Controversy Around Yogi Bhajan
The practice itself lives on independently of the shame and accusation surrounding the yogic enterprise of Yogi Bhajan and his foundation 3HO.
Contemporary practitioners have consistently distanced themselves from the faces and brand identity that brought the practice to prominence.
Firstly, Yogi Bhajan was less a yogi, and more a businessman, recognised for his lavish and dramatic lifestyle (owning and living in mansions, enterprise in various industries, profiteering off of spiritual practice, and connections to drug smugglers).
Secondly, and most importantly, Bhajan and 3HO have been widely accused of consistent and calculated sexual abuse, psychological abuse, and forcing malnutrition and sleep deprivation on ashram attendees.
To read more about the allegations, feel free to check out this article.
How To Practice
Kundalini Yoga itself is most famous in its form of yoga asana classes. A typical class is made up of these features:
#1: Opening mantra
Like a lot of yoga styles, you can expect a “tuning in” to the cultivation of energy, via classical mantras.
A strong focus in Kundalini classes is of course the breathwork. You should expect a specific time set aside at the beginning of the class to manifest breath control.
The body of the class, the Kundalini kriyas are normally a sequence of poses, more pranayama, mudras, rhythmic sounds, and meditation
#4: Winding down and meditation
Like a lot of closes of yoga classes, your teacher will usually guide you through an absorption stage of what you experienced in the kriyas, and an awareness focused meditation
#5: Closing mantra
A wrapping up chant much like the opening, but with connotations of gratitude and spiritual expression.
Benefits Of Kundalini Yoga
Kundalini Yoga is believed to provide numerous benefits, such as extra energy, improved creativity, improved mental clarity, and a reduction in stress and anxiety.
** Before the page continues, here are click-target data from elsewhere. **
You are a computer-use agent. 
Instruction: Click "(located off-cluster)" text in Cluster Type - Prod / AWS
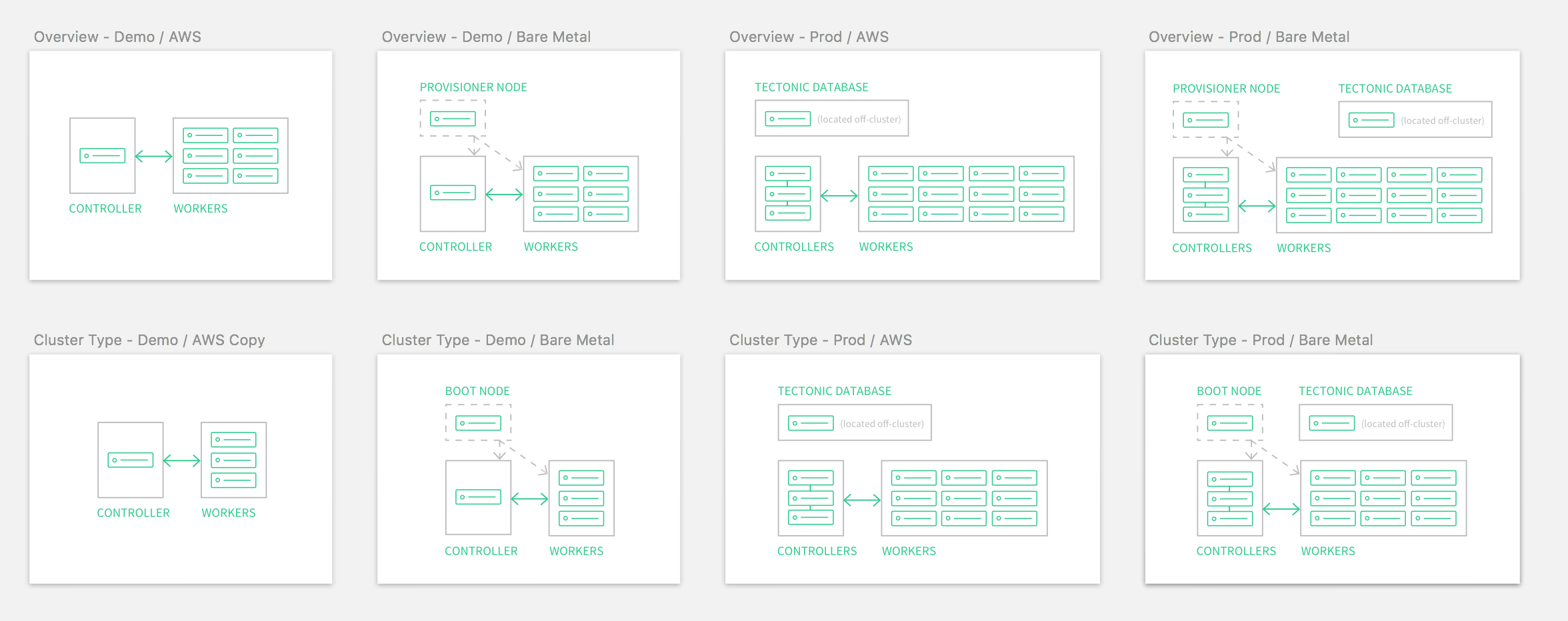pyautogui.click(x=882, y=424)
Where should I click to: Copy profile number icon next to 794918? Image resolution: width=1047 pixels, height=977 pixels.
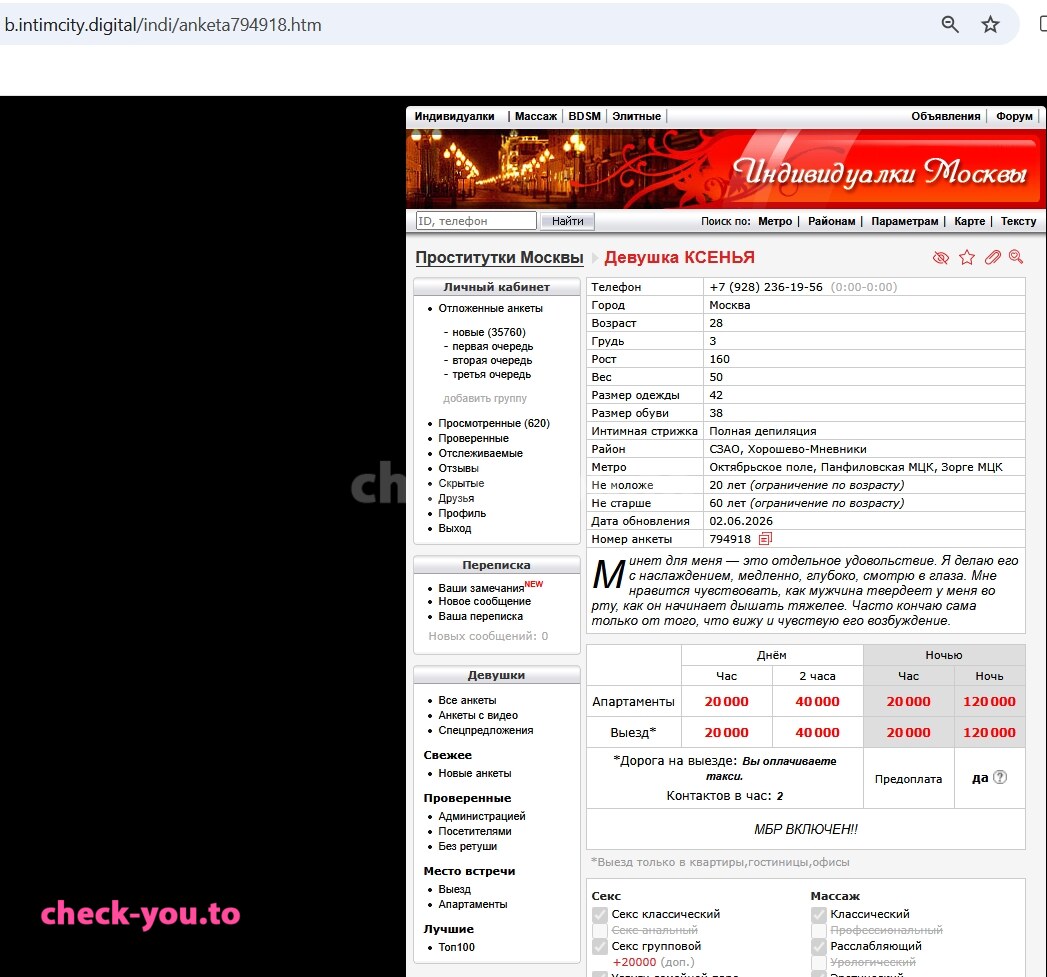[x=765, y=538]
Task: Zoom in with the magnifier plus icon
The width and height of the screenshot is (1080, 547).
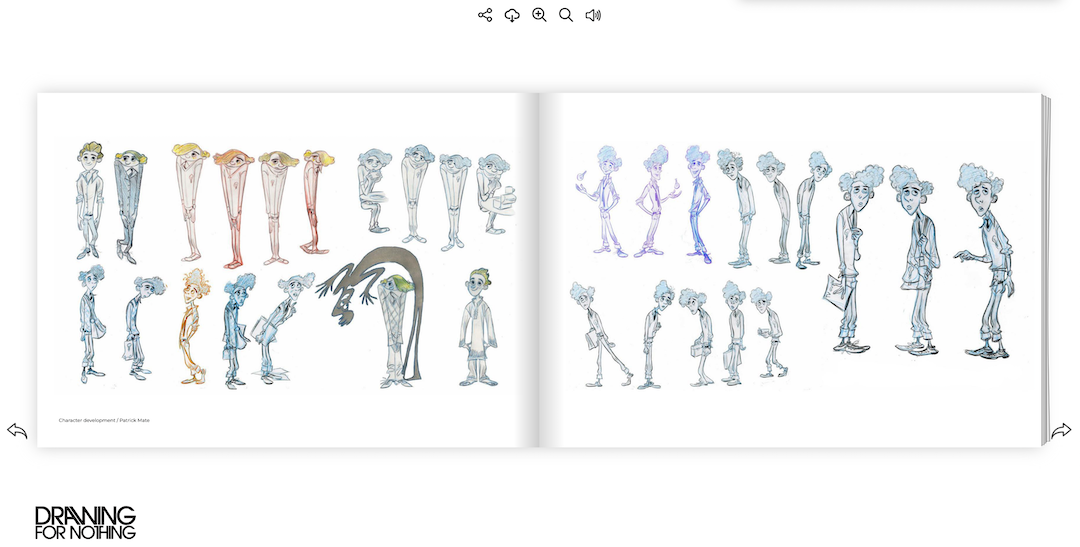Action: [x=539, y=15]
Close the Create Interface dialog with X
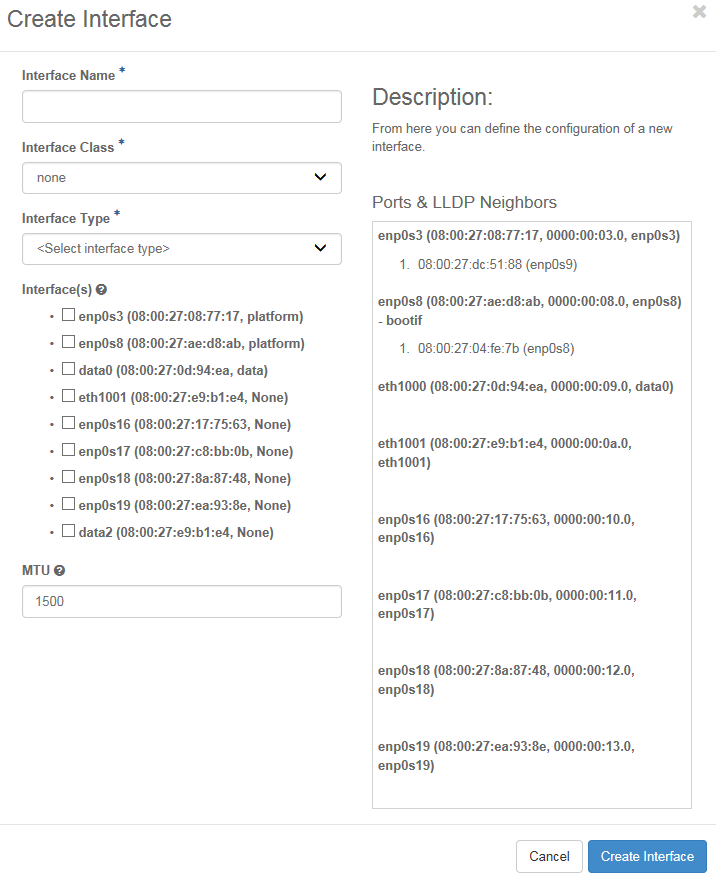716x877 pixels. point(699,12)
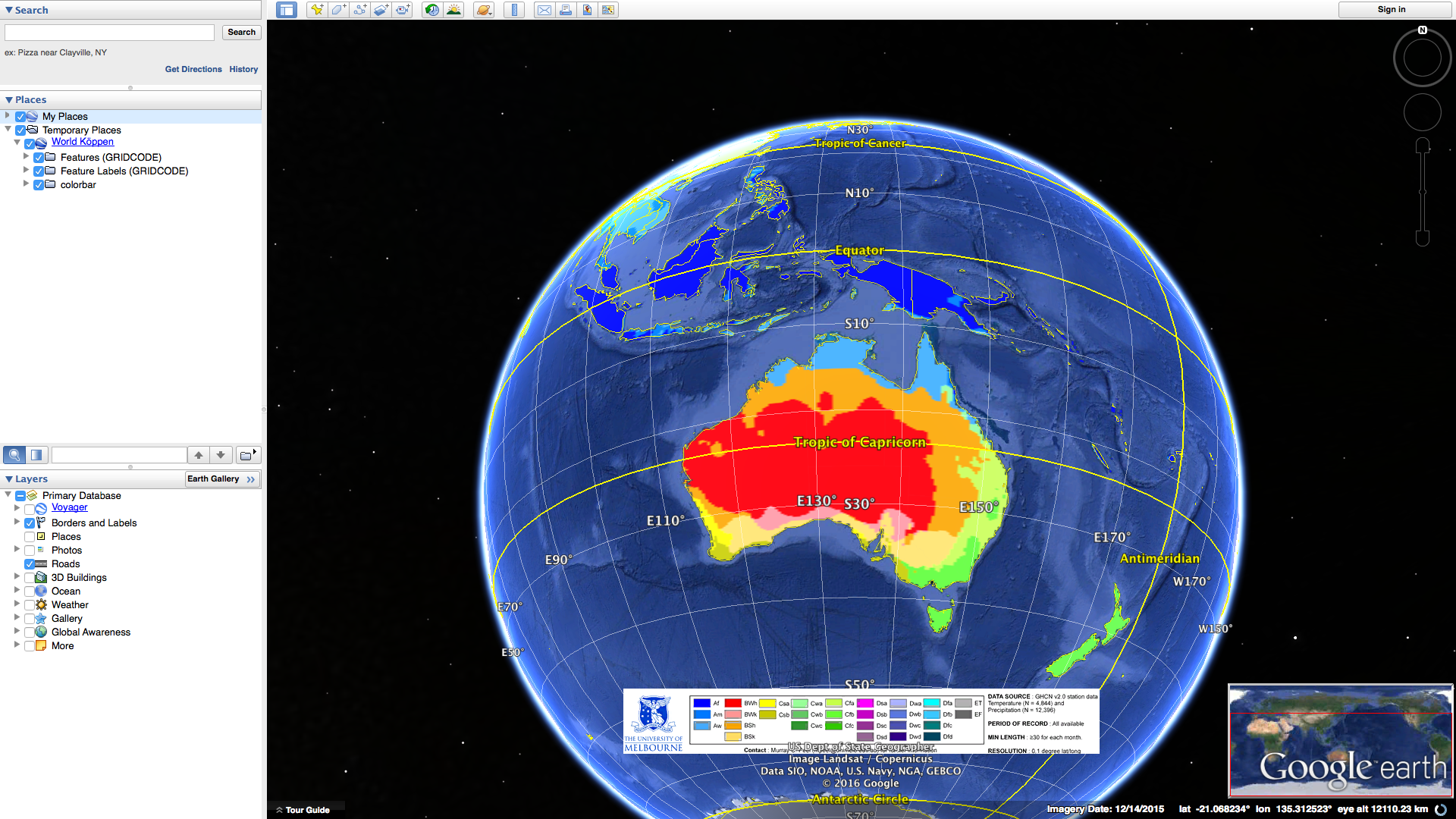Toggle sunlight across the landscape
This screenshot has width=1456, height=819.
point(453,10)
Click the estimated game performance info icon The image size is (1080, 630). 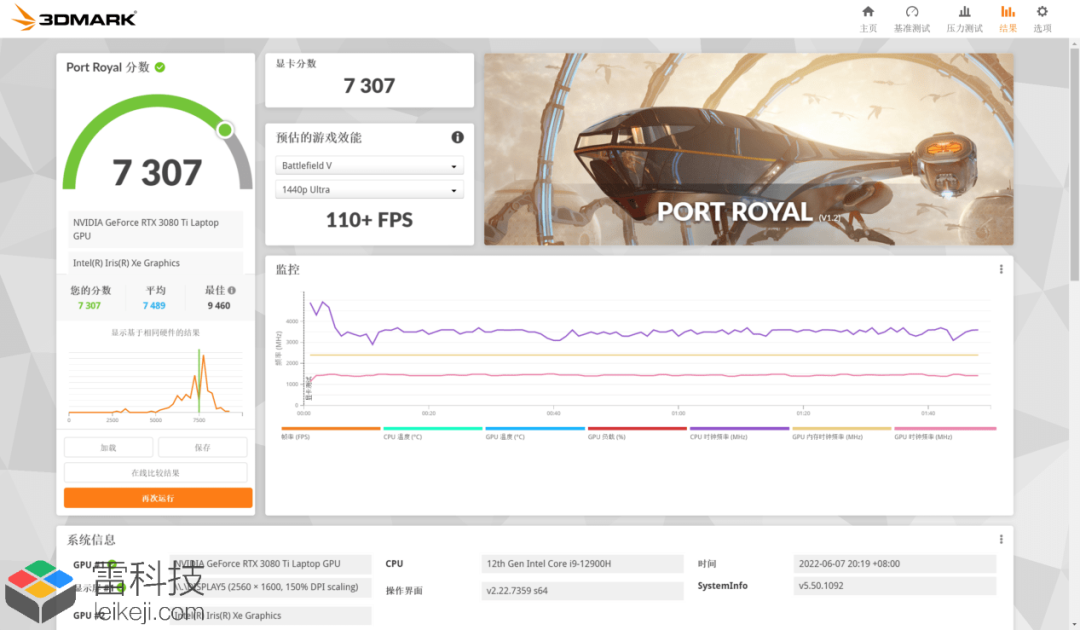(457, 137)
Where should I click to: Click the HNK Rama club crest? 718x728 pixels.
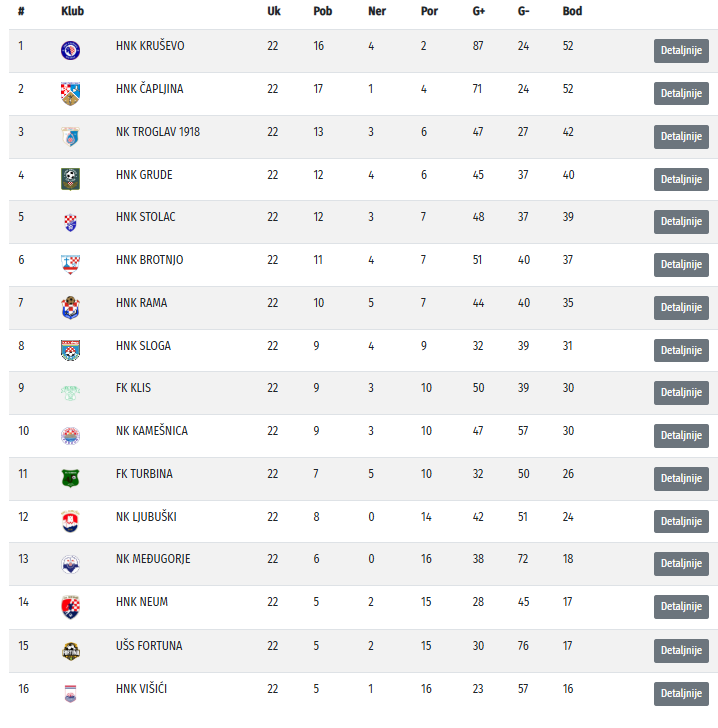(x=70, y=307)
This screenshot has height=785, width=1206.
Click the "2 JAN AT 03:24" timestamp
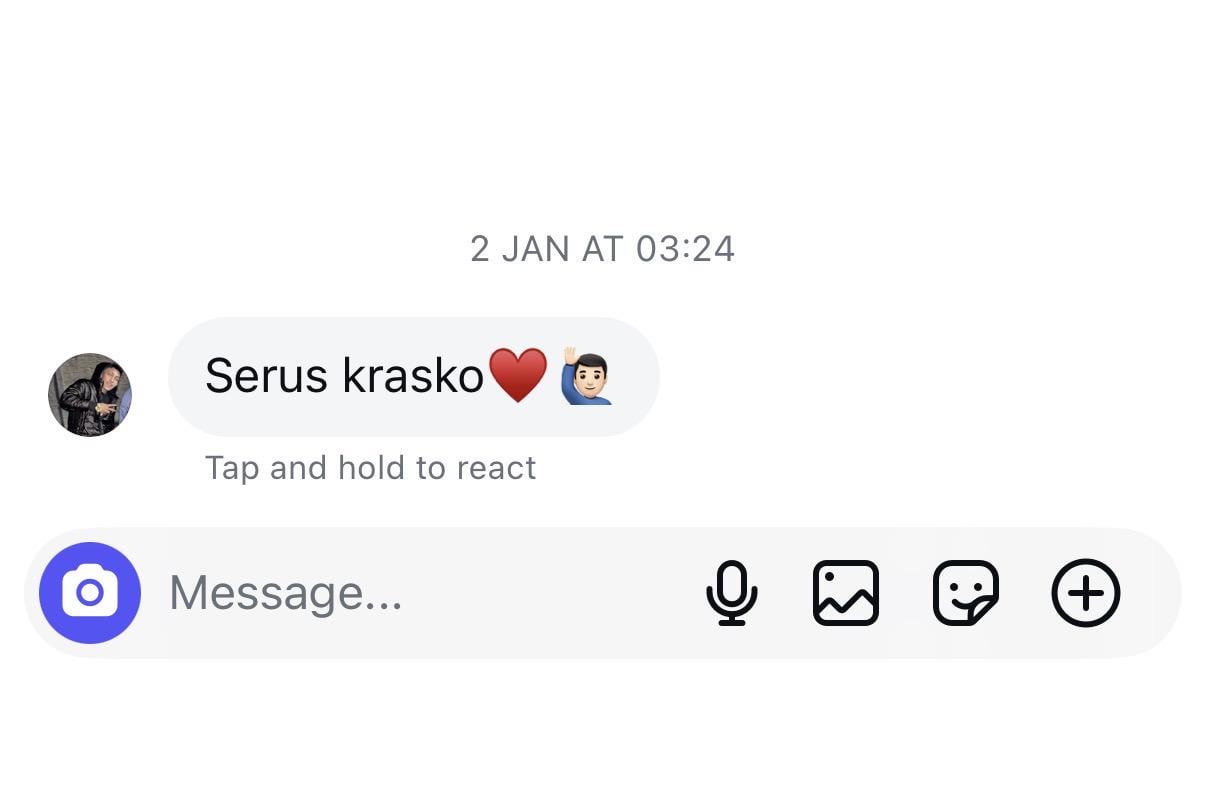click(x=603, y=249)
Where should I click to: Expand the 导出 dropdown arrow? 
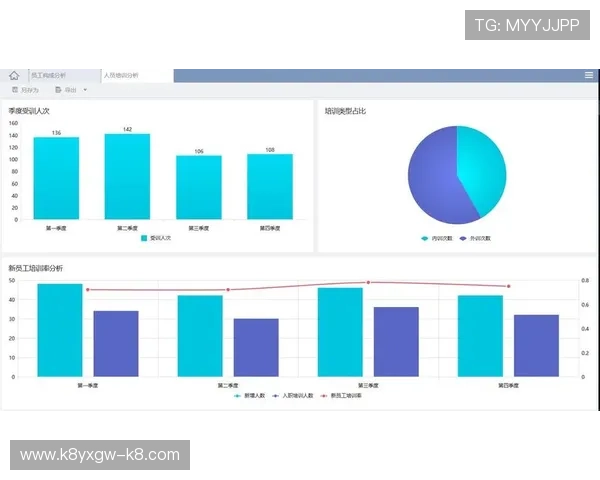tap(85, 90)
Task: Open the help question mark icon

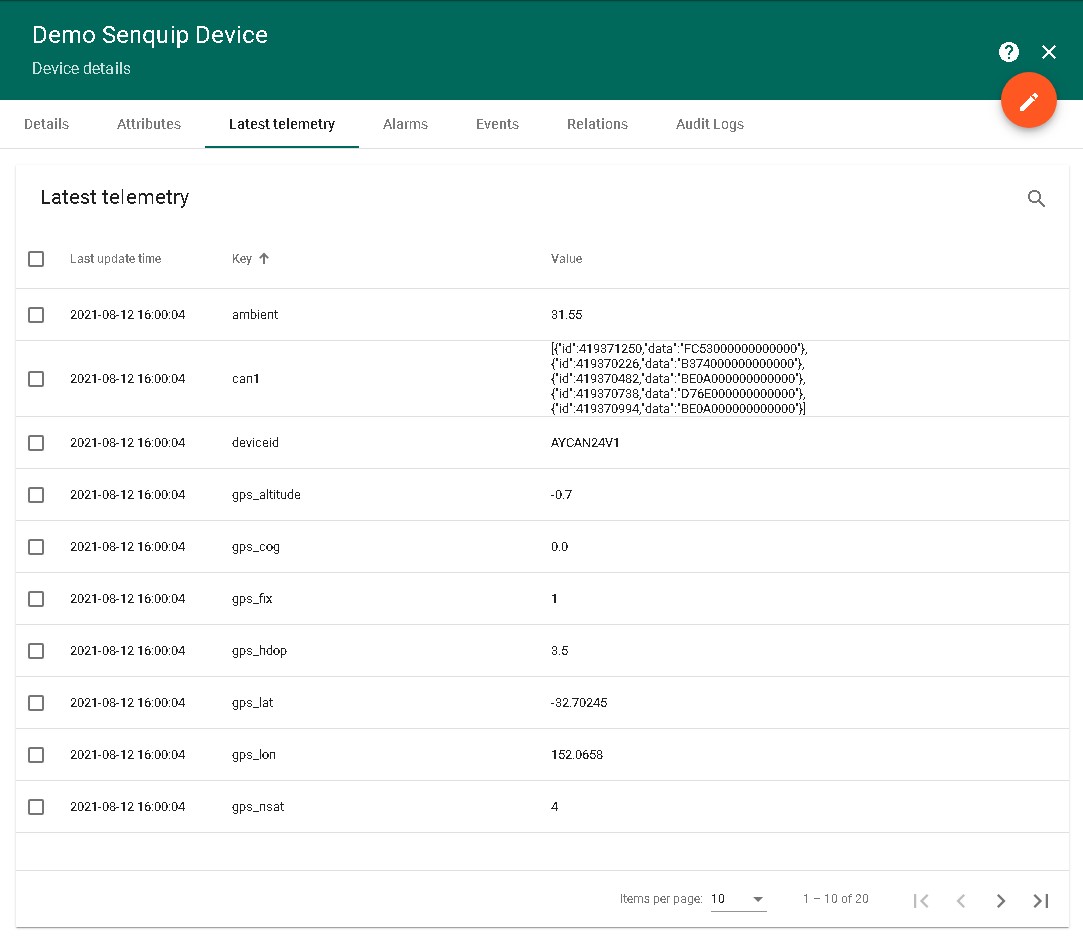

Additionally, it is thought to offer spiritual advantages, including heightened awareness and a stronger connection to the divine.
Other benefits may include:
- Improved physical strength
- Improved focus
- Improved sleep
- Improved digestion
- Improved flexibility
- Stronger intuition
Dangers Of Kundalini Yoga
Kundalini Yoga can also be potentially dangerous. Raising up energy in your body, if you haven’t cultivated virtues of being and mindset, can have a negative effect.
For this reason, it’s important to choose your Kundalini yoga teacher carefully and choose a class that fits your pace and preference. In addition, consider where your mind is in relation to the state of detachment or vairagya.
There is even a disorder credited to the malpractice of raising energy up when you’re not in the right state, called Kundalini syndrome.